Als die Schulleiterin und Besitzerin der Universität schließlich zu den Verbrechen gestand, erwähnte sie außerdem, dass sich schon lange ein Geheimnis in den alten Gemäuer der Hochschule verborg."
Bob kaute auf einer trockenen Mango herum und Justus stöhnte wie gewöhnt.
„Nehm es mir nicht übel Dritter, aber ich hasse dieses journalistische Gefasel manchmal." grummelte er und blies sich vergeblich die schweissnassen Haare von der Stirn.
Bob lachte ein wenig und rückte die Brille auf der Nase herum, ohne dass sie sich wirklich bewegte. Es erinnerte Peter daran wie Kelly immer in ihrem Essen rumstocherte ohne aber wirklich etwas davon herunterzuschlucken.
Mit einem Plumps ließ er sich auf dem Bett nieder und seufzte in das weiche Kissen hinein.
Bob beäugte ihn misstrauisch.
„Der Artikel gibt nicht viel her." schmatzte er und Justus nickte zustimmend, wie er es sonst im Unterricht bei den Lehrern tat.
Bob und er hatten also stattdessen begonnen, die Lösung über dem Papier zu verstreichen.
Nur leicht, sodass das Blatt nicht durchweichte.
Bob hatte Angst, dass es nicht funktionieren würde, also erklärte Justus ihm den chemischen Prozess, woraufhin Peter komplett abschaltete.

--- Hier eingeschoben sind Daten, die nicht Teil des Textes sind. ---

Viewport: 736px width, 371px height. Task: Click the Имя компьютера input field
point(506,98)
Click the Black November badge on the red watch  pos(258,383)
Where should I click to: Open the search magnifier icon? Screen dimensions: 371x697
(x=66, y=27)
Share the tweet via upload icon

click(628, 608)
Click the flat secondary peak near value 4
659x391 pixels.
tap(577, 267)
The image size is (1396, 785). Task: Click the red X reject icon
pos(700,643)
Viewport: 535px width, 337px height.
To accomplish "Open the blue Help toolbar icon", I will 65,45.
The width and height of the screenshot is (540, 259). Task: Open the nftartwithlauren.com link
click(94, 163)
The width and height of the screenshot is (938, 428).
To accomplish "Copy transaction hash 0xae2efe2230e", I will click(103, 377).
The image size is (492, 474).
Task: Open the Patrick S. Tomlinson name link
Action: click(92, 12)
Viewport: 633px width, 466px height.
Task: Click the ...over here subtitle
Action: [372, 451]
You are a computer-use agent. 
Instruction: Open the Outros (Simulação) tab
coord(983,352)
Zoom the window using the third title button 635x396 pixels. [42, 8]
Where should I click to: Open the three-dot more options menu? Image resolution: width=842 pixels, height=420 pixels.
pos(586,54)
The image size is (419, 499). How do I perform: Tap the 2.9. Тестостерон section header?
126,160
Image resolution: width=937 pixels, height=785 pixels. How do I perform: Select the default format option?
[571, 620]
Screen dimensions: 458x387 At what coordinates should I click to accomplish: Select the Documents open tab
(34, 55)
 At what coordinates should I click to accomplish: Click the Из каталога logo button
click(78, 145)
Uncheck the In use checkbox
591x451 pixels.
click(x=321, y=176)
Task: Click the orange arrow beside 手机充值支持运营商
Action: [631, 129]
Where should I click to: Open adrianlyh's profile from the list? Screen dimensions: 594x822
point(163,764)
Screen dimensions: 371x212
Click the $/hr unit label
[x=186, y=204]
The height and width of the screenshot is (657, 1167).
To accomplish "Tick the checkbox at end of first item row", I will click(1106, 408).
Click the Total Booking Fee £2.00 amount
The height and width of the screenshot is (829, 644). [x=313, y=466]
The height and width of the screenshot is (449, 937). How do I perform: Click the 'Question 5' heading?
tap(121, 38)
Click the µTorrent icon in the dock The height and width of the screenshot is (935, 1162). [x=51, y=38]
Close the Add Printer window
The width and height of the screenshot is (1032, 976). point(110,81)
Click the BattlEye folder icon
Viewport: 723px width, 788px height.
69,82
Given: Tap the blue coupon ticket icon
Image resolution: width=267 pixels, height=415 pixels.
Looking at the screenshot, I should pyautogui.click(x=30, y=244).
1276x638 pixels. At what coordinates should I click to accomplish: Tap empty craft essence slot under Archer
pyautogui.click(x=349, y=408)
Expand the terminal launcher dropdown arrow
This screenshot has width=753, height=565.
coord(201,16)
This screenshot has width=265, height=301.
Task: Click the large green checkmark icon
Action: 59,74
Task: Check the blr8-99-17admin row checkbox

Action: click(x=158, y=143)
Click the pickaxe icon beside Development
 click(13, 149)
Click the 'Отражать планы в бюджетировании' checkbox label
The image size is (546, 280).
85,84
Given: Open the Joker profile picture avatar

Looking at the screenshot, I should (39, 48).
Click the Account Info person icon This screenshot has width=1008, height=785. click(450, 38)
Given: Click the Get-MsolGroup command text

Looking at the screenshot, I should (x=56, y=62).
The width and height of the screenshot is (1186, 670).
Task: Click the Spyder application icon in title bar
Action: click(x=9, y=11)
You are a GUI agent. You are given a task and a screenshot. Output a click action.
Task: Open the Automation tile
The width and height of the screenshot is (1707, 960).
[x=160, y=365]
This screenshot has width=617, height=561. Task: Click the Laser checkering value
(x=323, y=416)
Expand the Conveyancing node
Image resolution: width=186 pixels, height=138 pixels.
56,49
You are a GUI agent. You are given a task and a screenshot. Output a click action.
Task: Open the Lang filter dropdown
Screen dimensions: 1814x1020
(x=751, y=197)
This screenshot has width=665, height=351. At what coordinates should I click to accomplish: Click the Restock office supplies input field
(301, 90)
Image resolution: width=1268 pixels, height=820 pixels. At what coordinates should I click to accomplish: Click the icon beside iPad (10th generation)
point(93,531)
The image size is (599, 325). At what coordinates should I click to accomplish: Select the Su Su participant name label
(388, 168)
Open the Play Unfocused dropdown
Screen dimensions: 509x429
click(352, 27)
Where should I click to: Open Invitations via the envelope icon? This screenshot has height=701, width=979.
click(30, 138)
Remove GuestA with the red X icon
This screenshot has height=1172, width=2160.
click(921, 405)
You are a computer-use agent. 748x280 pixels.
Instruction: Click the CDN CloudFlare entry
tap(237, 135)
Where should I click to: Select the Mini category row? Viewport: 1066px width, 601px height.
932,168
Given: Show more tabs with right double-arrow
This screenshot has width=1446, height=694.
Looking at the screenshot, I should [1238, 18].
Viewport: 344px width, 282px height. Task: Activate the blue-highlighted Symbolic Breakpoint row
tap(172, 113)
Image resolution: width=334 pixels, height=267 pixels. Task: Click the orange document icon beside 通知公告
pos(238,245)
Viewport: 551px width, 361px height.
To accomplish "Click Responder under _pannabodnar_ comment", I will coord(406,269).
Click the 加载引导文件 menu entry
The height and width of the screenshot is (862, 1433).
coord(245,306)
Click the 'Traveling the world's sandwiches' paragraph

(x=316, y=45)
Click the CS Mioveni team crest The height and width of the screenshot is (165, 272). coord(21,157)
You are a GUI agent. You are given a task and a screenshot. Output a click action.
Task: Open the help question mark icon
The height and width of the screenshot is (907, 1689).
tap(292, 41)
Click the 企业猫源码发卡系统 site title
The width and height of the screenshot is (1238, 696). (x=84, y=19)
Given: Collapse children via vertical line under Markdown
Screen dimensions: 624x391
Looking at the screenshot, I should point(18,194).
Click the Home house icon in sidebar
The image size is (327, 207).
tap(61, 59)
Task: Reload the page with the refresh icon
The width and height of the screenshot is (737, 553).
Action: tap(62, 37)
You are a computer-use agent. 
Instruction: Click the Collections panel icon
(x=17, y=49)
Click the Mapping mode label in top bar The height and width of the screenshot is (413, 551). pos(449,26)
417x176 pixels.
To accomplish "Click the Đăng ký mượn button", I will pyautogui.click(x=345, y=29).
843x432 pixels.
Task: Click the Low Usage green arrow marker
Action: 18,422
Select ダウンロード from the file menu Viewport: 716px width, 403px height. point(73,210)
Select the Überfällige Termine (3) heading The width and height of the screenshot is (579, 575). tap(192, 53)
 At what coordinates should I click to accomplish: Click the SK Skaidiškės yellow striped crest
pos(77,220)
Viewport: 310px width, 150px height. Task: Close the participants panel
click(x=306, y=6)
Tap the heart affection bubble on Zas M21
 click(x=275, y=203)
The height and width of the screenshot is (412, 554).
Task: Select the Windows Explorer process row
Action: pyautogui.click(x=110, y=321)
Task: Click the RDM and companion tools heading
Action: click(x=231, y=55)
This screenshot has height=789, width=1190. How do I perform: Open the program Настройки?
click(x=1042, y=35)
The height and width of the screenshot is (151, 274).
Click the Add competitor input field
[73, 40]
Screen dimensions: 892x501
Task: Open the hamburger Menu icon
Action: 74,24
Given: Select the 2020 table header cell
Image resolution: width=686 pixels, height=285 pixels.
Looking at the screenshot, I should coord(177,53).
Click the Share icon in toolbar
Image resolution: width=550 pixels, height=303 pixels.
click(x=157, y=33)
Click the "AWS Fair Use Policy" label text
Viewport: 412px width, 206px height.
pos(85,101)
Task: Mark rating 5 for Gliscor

Bob hob die Hand hinterm Rücken und ahmte Justus Mundbewegungen mit der Hand nach so dass Peter grunzend lachen musste.
Er guckte ab und an auf sein Handy.
Jeffrey hatte ihm nicht mehr geschrieben, aber es gab auch nicht mehr wirklich etwas zu schreiben.
Nervös schwang er das Handy umher.
Er dachte an Linn. Und an Jeffrey. Und aus irgendeinem Grund dachte er daran wie sie sich küssten. Und es fühlte sich eigenartig an. Aber auf die Art, bei der sich der Magen zusammenzieht.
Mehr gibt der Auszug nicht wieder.